*Your objective:* Your output must be the lines below from the line containing "Screen dimensions: 835x430" to the line containing "Expand the MA组合 indicator settings dropdown", both lines included, reproduced exactly and without pictures.
-------- Data records --------
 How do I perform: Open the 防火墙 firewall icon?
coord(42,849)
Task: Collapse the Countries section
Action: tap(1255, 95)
--------
-------- Data records --------
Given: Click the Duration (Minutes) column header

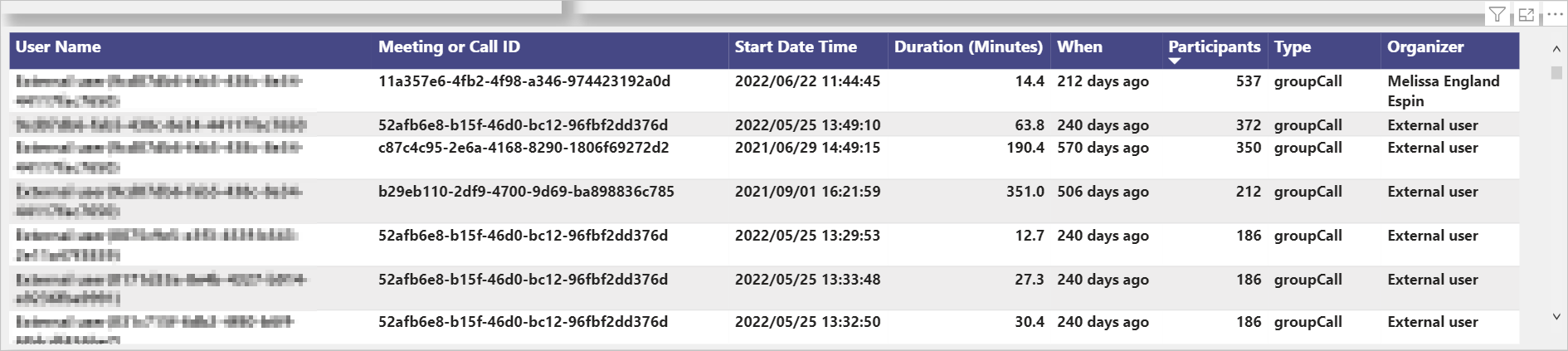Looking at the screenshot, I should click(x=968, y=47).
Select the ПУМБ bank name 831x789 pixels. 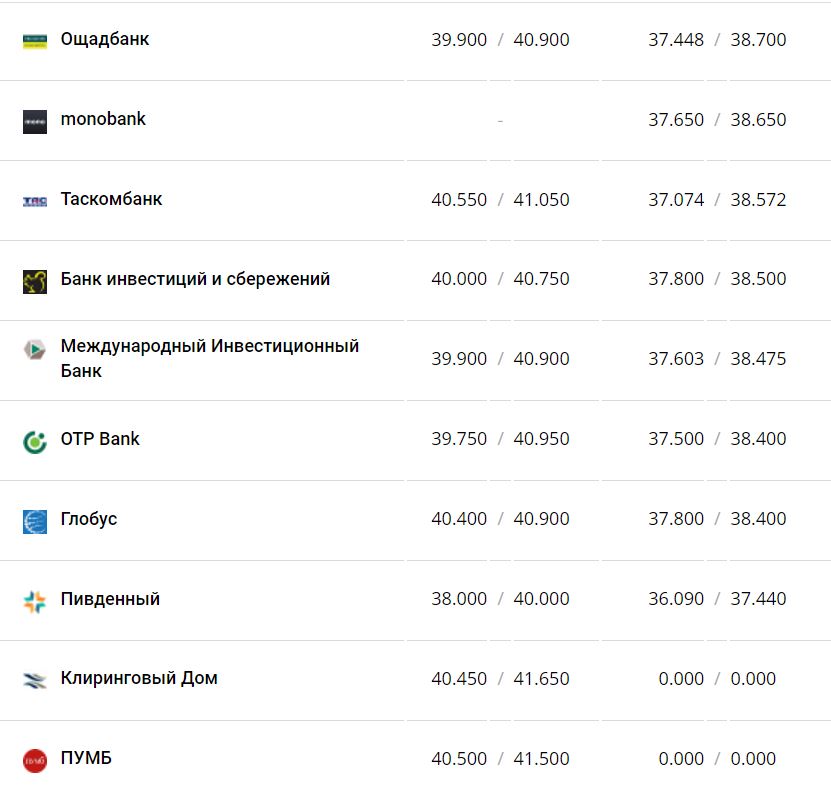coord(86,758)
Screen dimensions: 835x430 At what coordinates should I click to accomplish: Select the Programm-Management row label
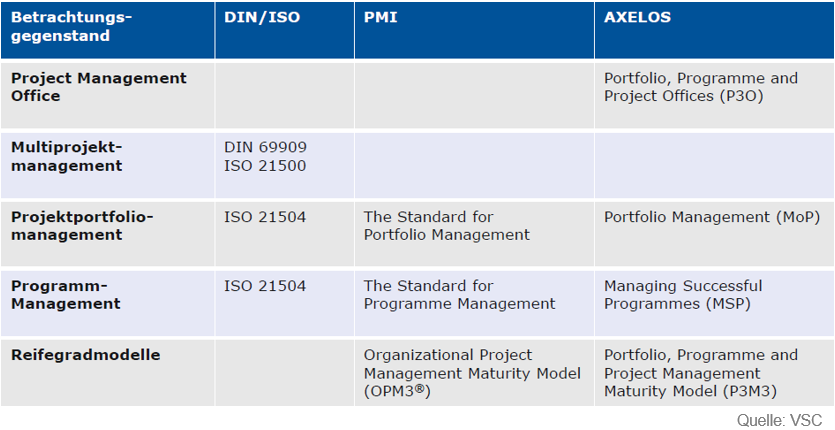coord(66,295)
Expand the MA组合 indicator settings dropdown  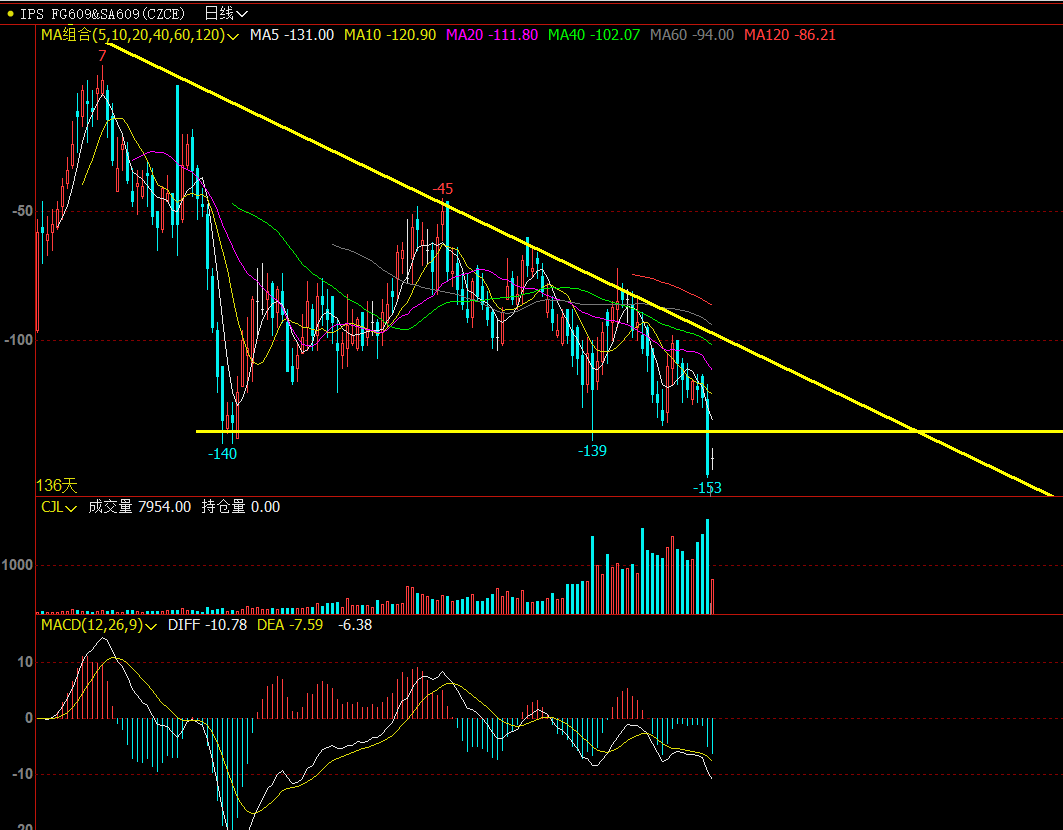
--------
*Result of the task:*
Screen dimensions: 835x430 At what coordinates should I click to accomplish: Select the Programm-Management row label
coord(66,295)
Expand the MA组合 indicator settings dropdown  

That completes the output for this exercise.